━━ THE RECORDS ━━

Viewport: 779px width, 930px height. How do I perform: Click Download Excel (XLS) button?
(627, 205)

━━━
━━ THE RECORDS ━━

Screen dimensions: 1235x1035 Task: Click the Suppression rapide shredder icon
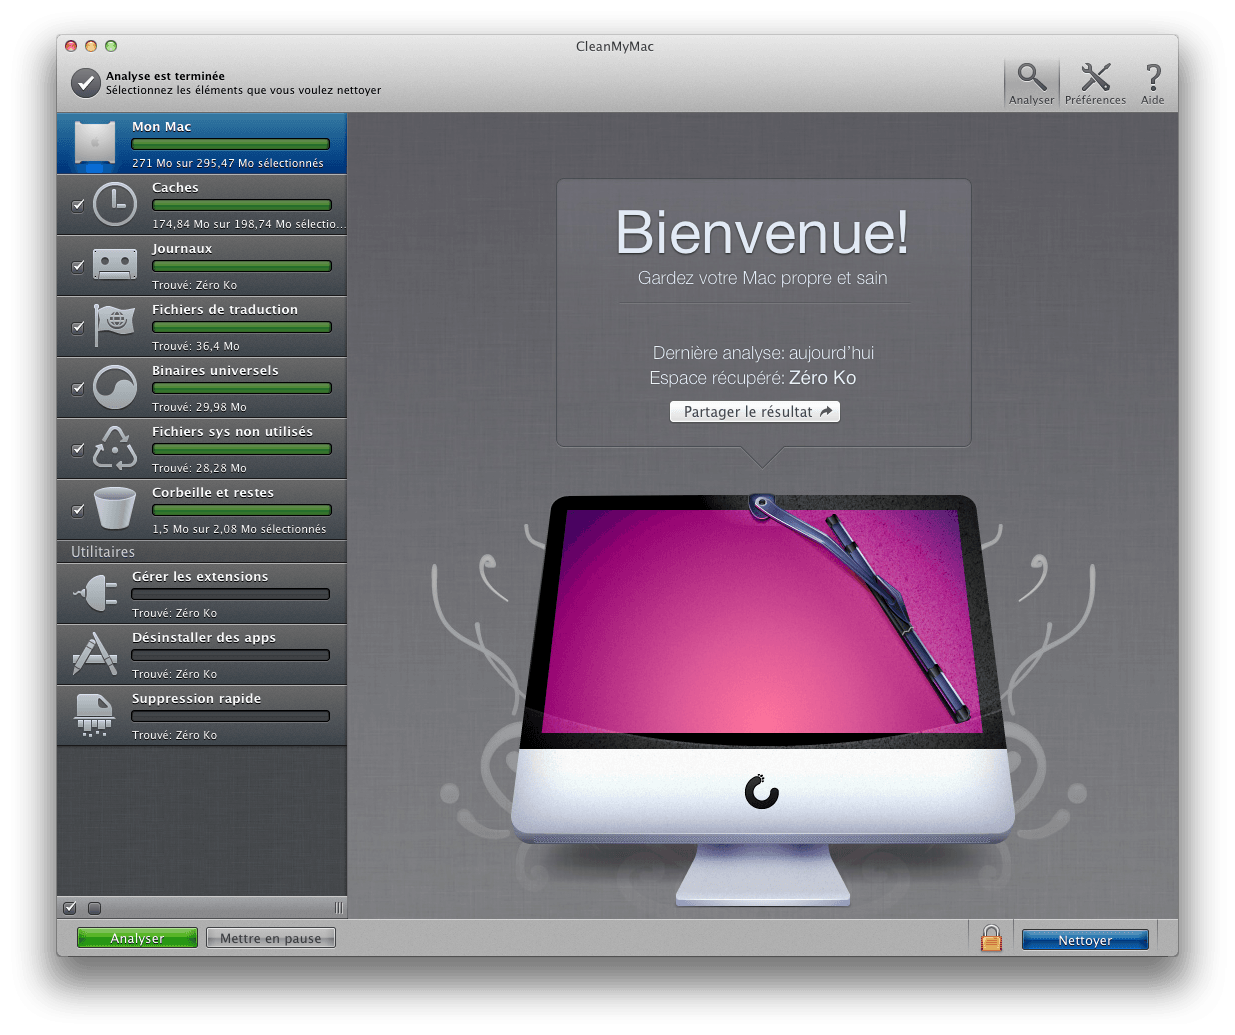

━━━
━━ THE RECORDS ━━

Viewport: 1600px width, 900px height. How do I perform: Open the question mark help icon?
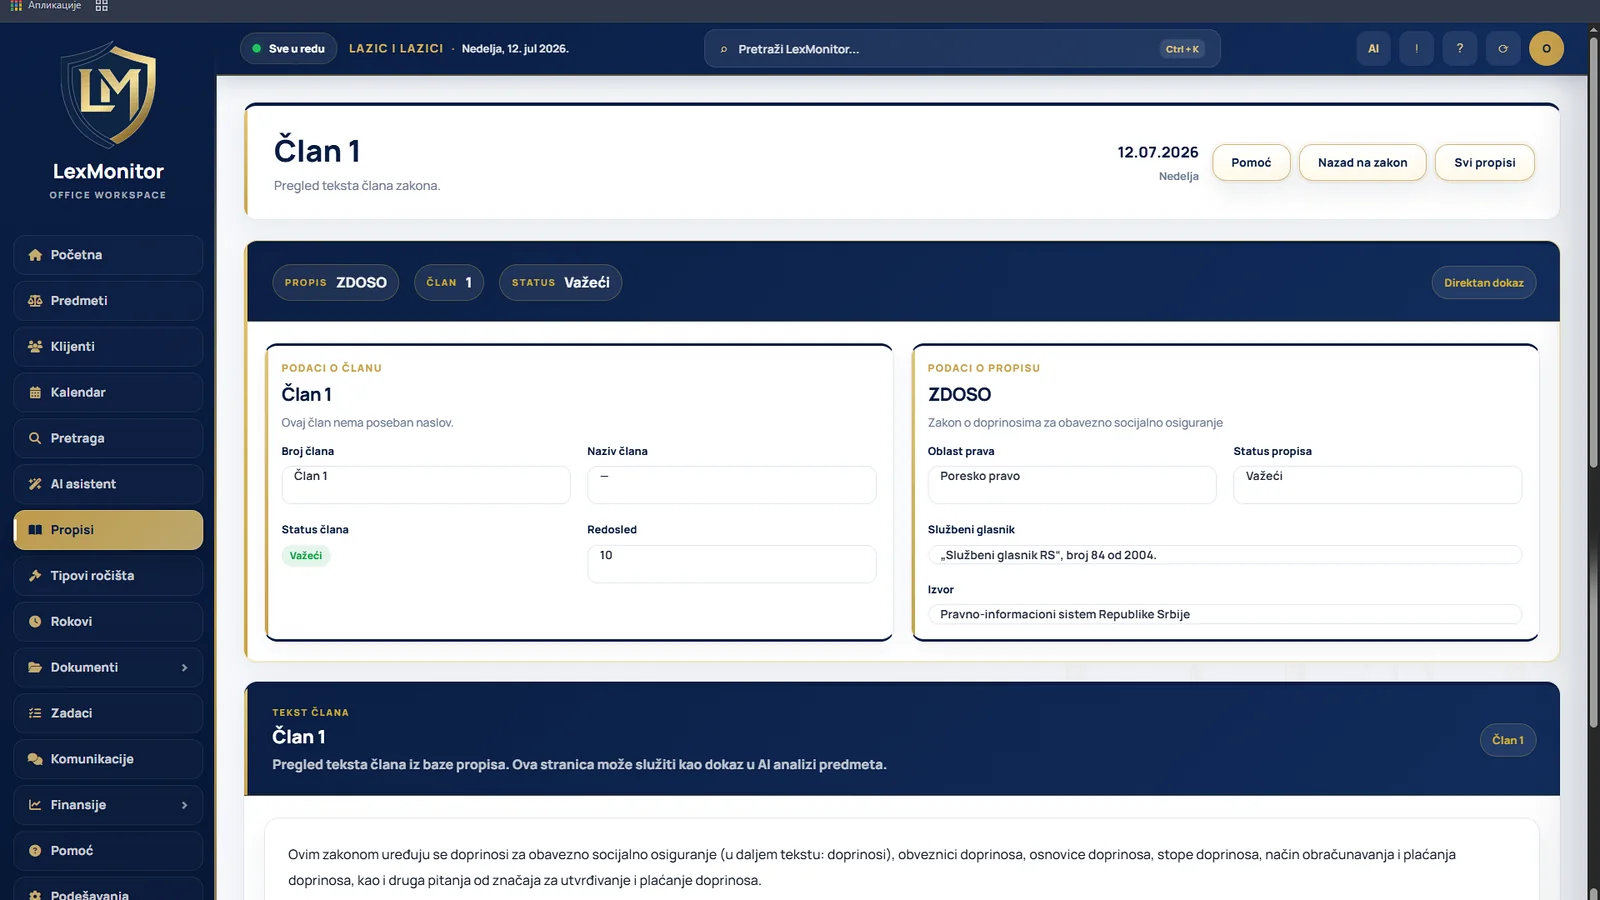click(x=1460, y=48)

━━━

» SHORT TASK
Render the listing starting with the line with "Viewport: 1600px width, 900px" and going on through the line with "click(x=1460, y=48)" as a two-column CSV with the headers instruction and coordinates. Give one row for each instruction, with each value in a single quoted field, line breaks turned into spaces, and the pictures left out.

» FULL OUTPUT
instruction,coordinates
"Viewport: 1600px width, 900px height. How do I perform: Open the question mark help icon?","click(x=1460, y=48)"